Pixel coordinate grounding data:
--- START ---

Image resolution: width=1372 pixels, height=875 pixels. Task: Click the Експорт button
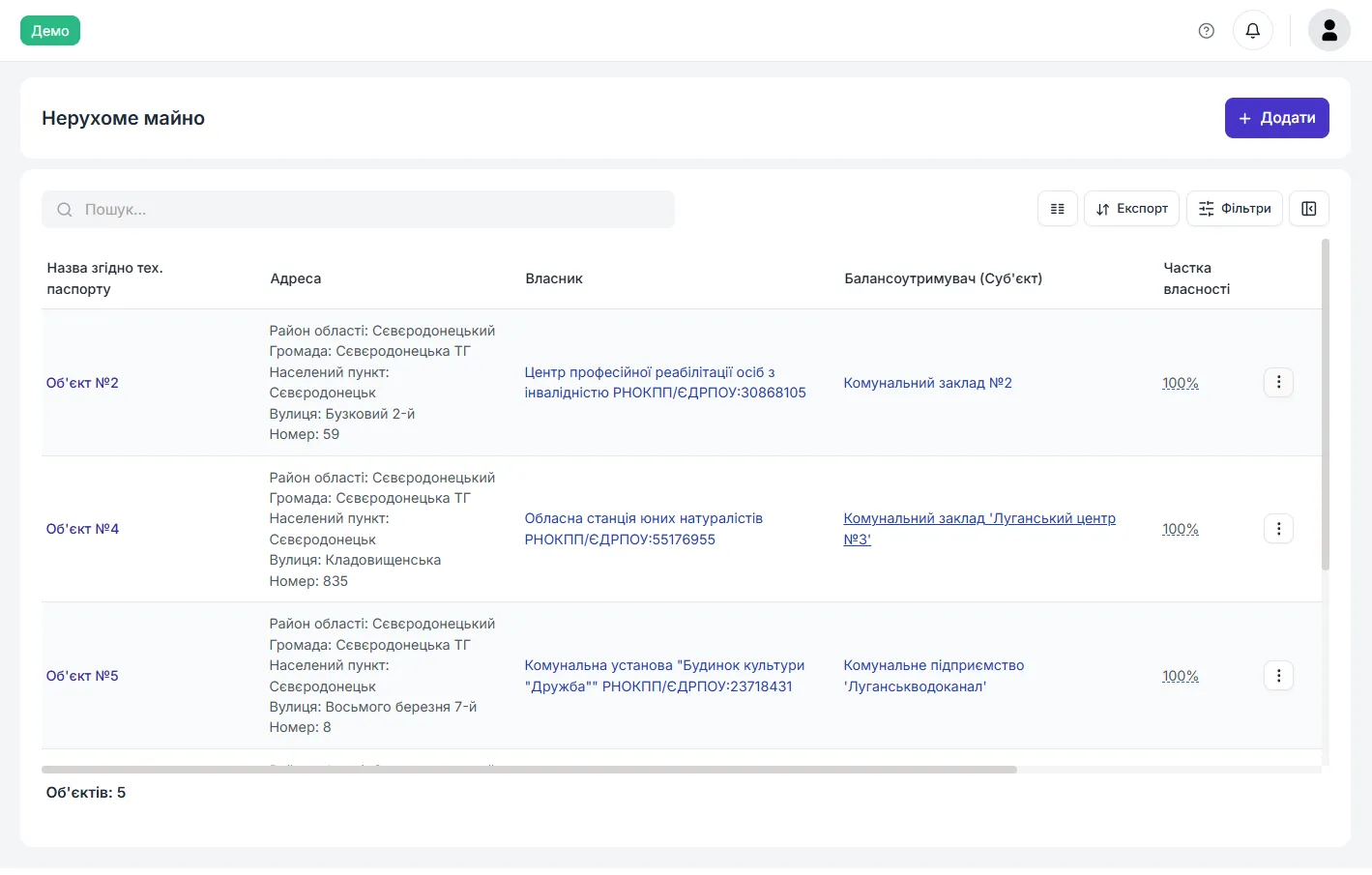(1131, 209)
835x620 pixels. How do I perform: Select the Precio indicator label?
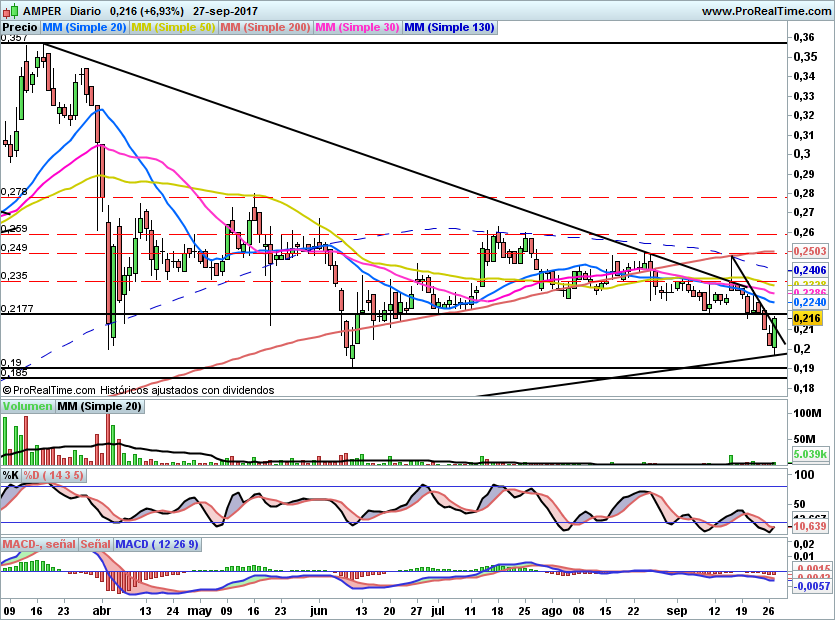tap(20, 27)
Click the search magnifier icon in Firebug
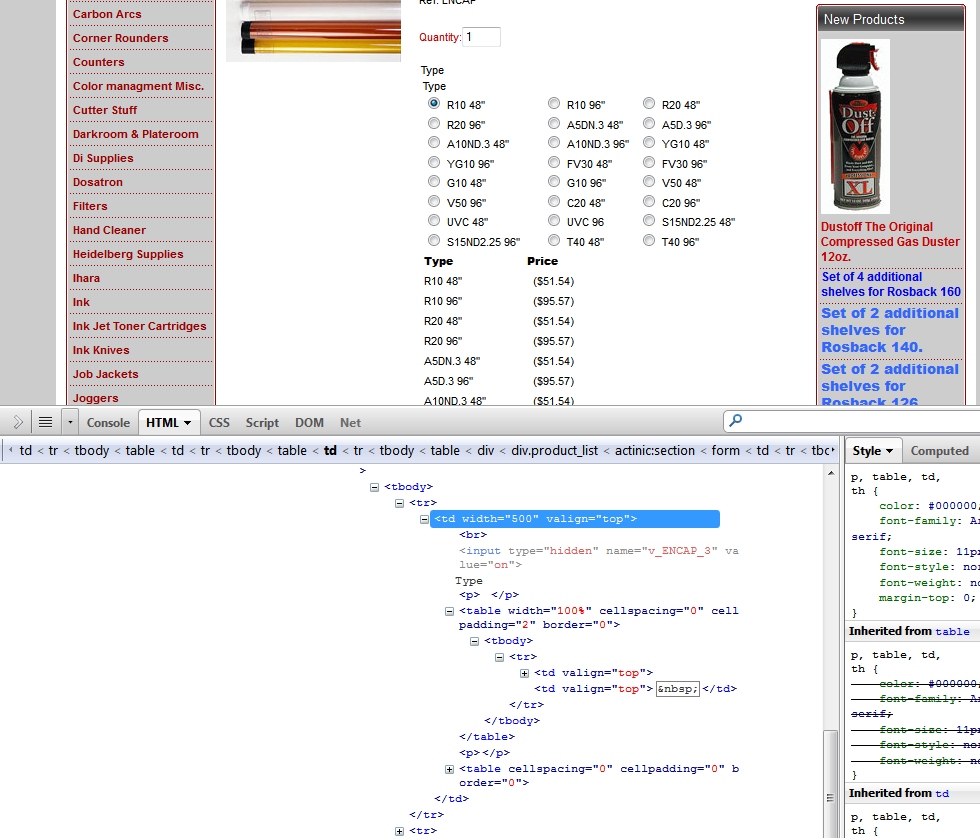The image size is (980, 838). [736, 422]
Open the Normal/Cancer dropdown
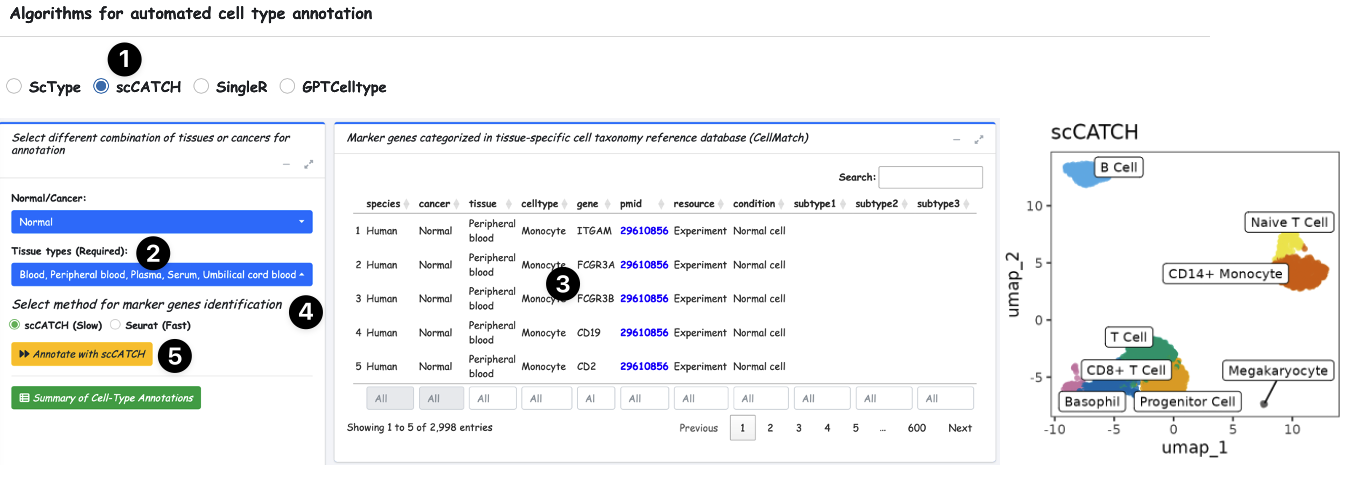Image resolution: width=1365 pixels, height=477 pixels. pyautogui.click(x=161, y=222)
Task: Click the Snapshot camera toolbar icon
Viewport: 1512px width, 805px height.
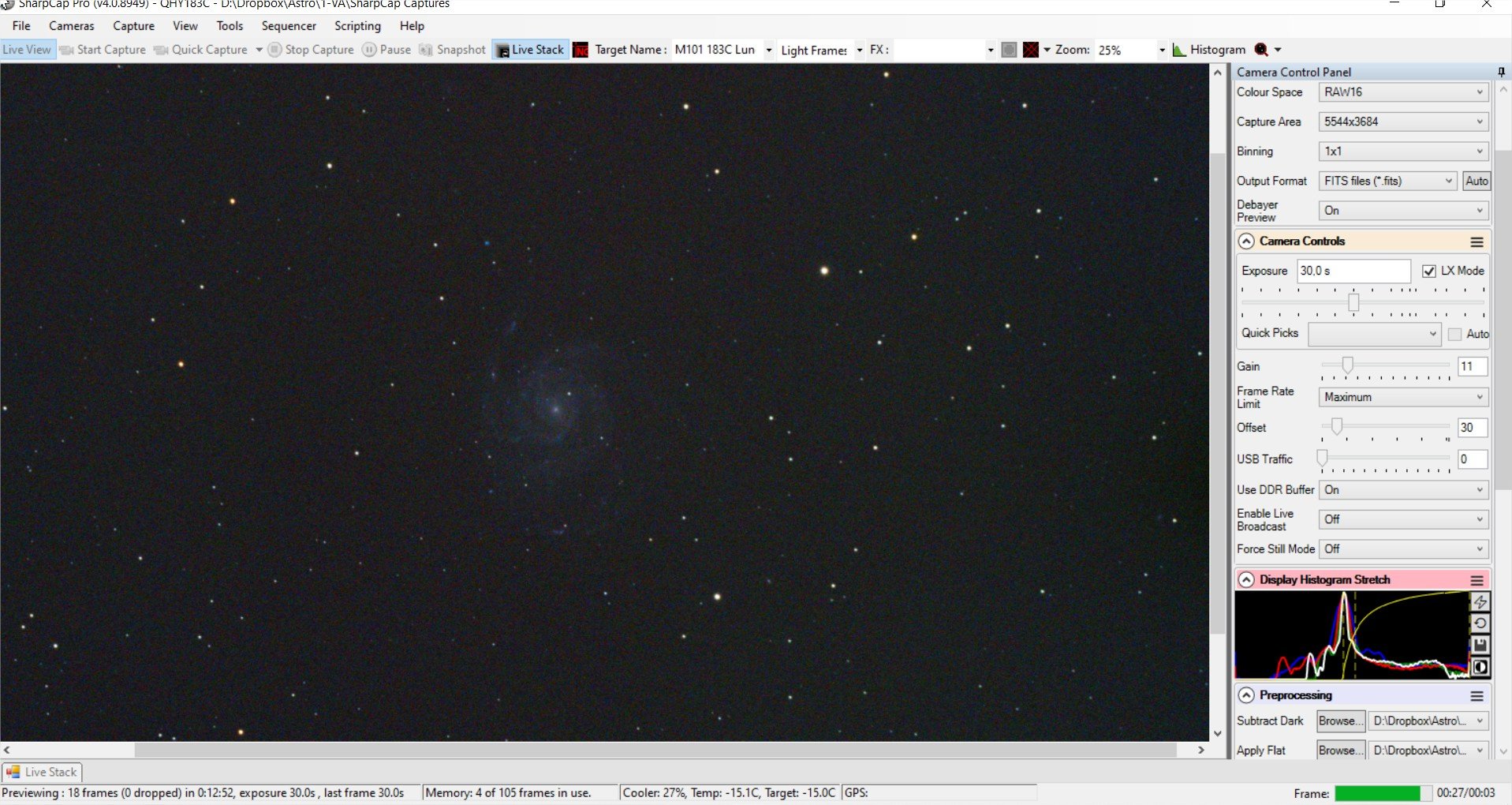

--- END ---

- _TASK BRIEF_:
Repeat the data above exactly, but not the pictures.

- _RESULT OF THE EXERCISE_:
Image resolution: width=1372 pixels, height=875 pixels. Task: Click the Експорт button
(1131, 209)
835x620 pixels. How do I perform: Select the Precio indicator label?
tap(20, 27)
Click the search magnifier icon in Firebug
The image size is (980, 838). [736, 422]
Open the Normal/Cancer dropdown
Image resolution: width=1365 pixels, height=477 pixels. pyautogui.click(x=161, y=222)
Task: Click the Snapshot camera toolbar icon
Viewport: 1512px width, 805px height.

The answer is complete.